Víctimas de las persecuciones de Valeriano destacan los Papas San Esteban I, degollado sobre la misma silla pontificia; y Sixto II decapitado el 6 de agosto del año 258 D.C. Obispos como Cipriano de Cártago, decapitado en el Norte de África. Diáconos como Agapito, o el popular San Lorenzo fueron también torturados hasta la muerte.
Una leyenda citada por San Ambrosio de Milán dice que Lorenzo se encontró con Sixto en su camino al martirio, y que le preguntó: «¿A dónde vas, querido padre, sin tu hijo? ¿A dónde te apresuras, santo padre, sin tu diácono? Nunca antes montaste el altar de sacrificios sin tu sirviente, ¿y ahora deseas hacerlo sin mí?», a lo que el Papa profetizó: «En tres días tú me seguirás”.
La copa usada por Jesús en la Última Cena
La leyenda dice que entre los tesoros de la Iglesia confiados a Lorenzo se encontraba el Santo Grial (la copa usada por Jesús y los Apóstoles en la Última Cena) y que consiguió enviarlo a Huesca, junto a una carta y un inventario, donde fue escondido y olvidado durante siglos.

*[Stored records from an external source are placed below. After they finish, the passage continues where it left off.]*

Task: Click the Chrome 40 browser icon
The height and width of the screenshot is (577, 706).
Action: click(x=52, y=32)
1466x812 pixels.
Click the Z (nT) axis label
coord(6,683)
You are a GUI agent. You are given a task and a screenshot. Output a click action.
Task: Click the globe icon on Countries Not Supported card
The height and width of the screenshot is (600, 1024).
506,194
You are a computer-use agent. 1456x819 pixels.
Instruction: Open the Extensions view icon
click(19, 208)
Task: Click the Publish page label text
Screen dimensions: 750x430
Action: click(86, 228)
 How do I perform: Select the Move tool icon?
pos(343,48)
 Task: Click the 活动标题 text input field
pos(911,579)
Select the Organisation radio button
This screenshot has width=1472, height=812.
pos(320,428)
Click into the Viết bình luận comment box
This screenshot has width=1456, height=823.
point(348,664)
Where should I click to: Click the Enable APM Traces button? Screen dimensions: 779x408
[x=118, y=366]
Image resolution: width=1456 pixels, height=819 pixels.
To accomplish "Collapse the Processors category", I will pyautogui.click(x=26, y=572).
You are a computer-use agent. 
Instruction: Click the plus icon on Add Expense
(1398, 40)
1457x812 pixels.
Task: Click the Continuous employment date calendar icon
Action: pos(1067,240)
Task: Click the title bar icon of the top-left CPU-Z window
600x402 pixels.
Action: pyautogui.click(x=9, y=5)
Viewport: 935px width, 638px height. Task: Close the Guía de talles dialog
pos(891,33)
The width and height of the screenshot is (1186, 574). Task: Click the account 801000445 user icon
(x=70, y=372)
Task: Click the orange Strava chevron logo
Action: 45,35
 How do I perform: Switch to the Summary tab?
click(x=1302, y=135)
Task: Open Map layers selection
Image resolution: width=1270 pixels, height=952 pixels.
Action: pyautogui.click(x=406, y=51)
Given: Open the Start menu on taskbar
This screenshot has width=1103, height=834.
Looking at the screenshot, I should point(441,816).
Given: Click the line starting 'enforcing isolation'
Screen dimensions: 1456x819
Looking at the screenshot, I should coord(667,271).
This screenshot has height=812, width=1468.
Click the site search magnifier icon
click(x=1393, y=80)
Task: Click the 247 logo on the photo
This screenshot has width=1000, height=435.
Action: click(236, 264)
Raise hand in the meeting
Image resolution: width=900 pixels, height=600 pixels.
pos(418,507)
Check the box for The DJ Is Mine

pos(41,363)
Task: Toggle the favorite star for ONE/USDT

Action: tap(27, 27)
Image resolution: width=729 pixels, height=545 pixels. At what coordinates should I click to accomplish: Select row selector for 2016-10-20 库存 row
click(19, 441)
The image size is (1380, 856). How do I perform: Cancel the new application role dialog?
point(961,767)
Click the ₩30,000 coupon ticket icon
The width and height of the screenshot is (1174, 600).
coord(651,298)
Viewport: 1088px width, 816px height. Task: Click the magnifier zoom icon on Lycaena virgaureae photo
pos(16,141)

Los verdaderos tesoros de la Iglesia
Aprovechando el reciente asesinato del Papa, el alcalde de Roma, que era un pagano muy amigo de conseguir dinero, ordenó a Lorenzo que entregara las riquezas de la Iglesia. Lorenzo entonces pidió tres días para poder recolectarlas y en esos días fue invitando a todos los pobres, lisiados, mendigos, huérfanos, viudas, ancianos, mutilados, ciegos y leprosos que él ayudaba. Al tercer día, compareció ante el prefecto, y le presentó a éste los pobres y enfermos que él mismo había congregado y le dijo que ésos eran los verdaderos tesoros de la Iglesia. El prefecto entonces le dijo: «Osas burlarte de Roma y del Emperador, y perecerás. Pero no creas que morirás en un instante, lo harás lentamente y soportando el mayor dolor de tu vida».
QUEMADO VIVO
Lorenzo fue quemado vivo en una hoguera, concretamente en una parrilla, cerca del Campo de Verano, en Roma. Se dice que en medio del martirio, exclamó: Assum est, inqüit, versa et manduca (Traducción: Asado está, parece, da la vuelta y come. Traducción aproximada: Dadme la vuelta, que por este lado ya estoy hecho).
Su santo se celebra el 10 de agosto, día en el cual según la tradición recibió martirio. Lorenzo fue enterrado en la Vía Tiburtina, en las catacumbas de Ciriaca, por Hipólito de Roma y el presbítero Justino. Se dice que Constantino I el Grande mandó construir un pequeño oratorio en honor del mártir, que se convirtió en punto de parada en los itinerarios de peregrinación a las tumbas de los mártires romanos en el siglo VII.
Lorenzo es uno de los Santos más ampliamente venerados por la Iglesia Católica Romana. La representación más común del Santo es como un joven, imberbe (señal de esa juventud) y con tonsura clerical, de pie, con sus símbolos propios en las manos. Viste alba, y sobre ella la dalmática, prenda propia del diácono. Como atributo general lleva la palma de mártir, y su atributo particular propio es la parrilla, instrumento de su martirio.